Steven Byrnes's position, if we understand it correctly, is that the AI should learn to behave in non-dangerous seeming ways[2].…
This seems a sensible approach. But it has a crucial flaw. The AI must behave in typical ways to achieve typical consequences - but how it achieves these consequences doesn't have to be typical.
I think that problem may be solvable. See Section 1.1 (and especially 1.1.3) of this post. Here are two oversimplified implementations:
I was thinking of #2, not #1.
It seems like you're assuming #1. And also assuming that the result of #1 will be an AI that is "trying" to maximize the human grades / reward. Then you conclude that the AI may learn to appear to be norm-following and helpful, instead of learning to be actually norm-following and helpful. (It could also just hack into the reward channel, for that matter.) Yup, those do seem like things that would probably happen in the absence of other techniques like interpretability. I do have a shred of hope that, if we had much better interpretability than we do today, approach #1 might be salvageable, for reasons implicit in here and here. But still, I would start at #2 not #1.

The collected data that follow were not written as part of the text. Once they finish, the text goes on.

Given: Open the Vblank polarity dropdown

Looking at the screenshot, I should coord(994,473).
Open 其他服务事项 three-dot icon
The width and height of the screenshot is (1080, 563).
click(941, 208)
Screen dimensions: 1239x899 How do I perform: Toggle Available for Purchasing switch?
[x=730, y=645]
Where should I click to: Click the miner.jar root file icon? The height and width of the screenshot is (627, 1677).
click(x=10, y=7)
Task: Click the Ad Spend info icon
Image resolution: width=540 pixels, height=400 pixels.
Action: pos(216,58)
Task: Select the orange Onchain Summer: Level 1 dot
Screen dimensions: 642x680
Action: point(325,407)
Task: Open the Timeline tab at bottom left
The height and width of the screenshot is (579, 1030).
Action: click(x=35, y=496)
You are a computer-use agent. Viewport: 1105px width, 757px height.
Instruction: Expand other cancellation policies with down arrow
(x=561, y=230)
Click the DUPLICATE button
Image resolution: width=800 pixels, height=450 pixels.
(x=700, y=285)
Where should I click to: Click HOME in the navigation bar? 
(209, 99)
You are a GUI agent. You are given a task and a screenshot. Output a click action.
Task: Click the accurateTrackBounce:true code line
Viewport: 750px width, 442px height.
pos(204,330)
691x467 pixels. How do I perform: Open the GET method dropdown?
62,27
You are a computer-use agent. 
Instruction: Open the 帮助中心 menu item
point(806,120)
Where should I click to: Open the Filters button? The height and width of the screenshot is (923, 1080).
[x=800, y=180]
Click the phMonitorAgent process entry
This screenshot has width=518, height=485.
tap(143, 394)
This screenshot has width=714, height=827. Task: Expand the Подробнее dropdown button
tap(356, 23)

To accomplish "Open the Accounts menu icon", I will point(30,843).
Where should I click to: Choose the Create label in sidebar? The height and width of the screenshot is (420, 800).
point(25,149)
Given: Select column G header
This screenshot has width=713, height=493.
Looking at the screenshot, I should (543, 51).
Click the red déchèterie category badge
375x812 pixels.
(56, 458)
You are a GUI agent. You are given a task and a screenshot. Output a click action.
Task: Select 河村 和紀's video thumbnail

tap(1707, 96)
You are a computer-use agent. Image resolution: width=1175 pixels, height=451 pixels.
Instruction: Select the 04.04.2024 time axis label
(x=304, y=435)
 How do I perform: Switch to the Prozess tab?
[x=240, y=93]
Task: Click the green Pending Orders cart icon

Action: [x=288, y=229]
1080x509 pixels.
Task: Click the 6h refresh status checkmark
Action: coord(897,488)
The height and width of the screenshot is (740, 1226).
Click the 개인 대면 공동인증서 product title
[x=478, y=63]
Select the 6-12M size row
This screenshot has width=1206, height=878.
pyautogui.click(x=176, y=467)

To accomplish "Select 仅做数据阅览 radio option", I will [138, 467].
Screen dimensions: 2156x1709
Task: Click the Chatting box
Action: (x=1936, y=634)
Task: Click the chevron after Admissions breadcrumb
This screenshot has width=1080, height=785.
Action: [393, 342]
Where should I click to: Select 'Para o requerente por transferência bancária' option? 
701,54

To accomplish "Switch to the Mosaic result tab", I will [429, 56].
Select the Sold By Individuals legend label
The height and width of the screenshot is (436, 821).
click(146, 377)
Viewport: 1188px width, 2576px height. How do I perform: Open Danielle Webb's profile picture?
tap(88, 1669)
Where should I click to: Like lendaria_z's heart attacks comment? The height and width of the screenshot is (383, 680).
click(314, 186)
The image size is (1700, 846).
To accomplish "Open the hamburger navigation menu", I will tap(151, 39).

I have some draft posts explaining some of this stuff better, I can share them privately, or hang on another month or two. :)
I have some draft posts explaining some of this stuff better, I can share them privately, or hang on another month or two. :)
I'd like to see them. I'll wait for the final (posted) versions, I think.
Notice that all those desiderata are much easier when the AI knows our (extrapolated) preferences. It is not clear at all that they can be achieved otherwise.
It seems like, as long as she wanted to, a human Alice could satisfy these desiderata when helping Bob, even though Alice doesn't know Bob's extrapolated preferences? So I'm not sure why you think an intelligent AI couldn't do the same.
Maybe you think that it's because Alice and Bob are both humans? But I also think Alice could satisfy these desiderata when helping an alien from a different planet -- she would definitely make some mistakes, but presumably not the existentially catastrophic variety*.
*unless the alien has some really unusual values where an existential catastrophe can be caused by accident, e.g. "if anyone ever utters the word $WORD, that is the worst possible universe", but those sorts of values seem very structurally different than human values.
I actually don't think that Alice could help a (sufficiently alien) alien. She needs an alien theory of mind to understand what the alien wants, how they would extrapolate, how to help that extrapolation without manipulating it, and so on. Without that, she's just projecting human assumptions in alien behaviour and statements.
She needs an alien theory of mind to understand what the alien wants
Absolutely, I would think that the first order of business would be to learn that alien theory of mind (and be very conservative until that's done).
Maybe you're saying that this alien theory of mind is unlearnable, even for a very intelligent Alice? That seems pretty surprising, and I don't feel the force of that intuition (despite the Occam's razor impossibility result).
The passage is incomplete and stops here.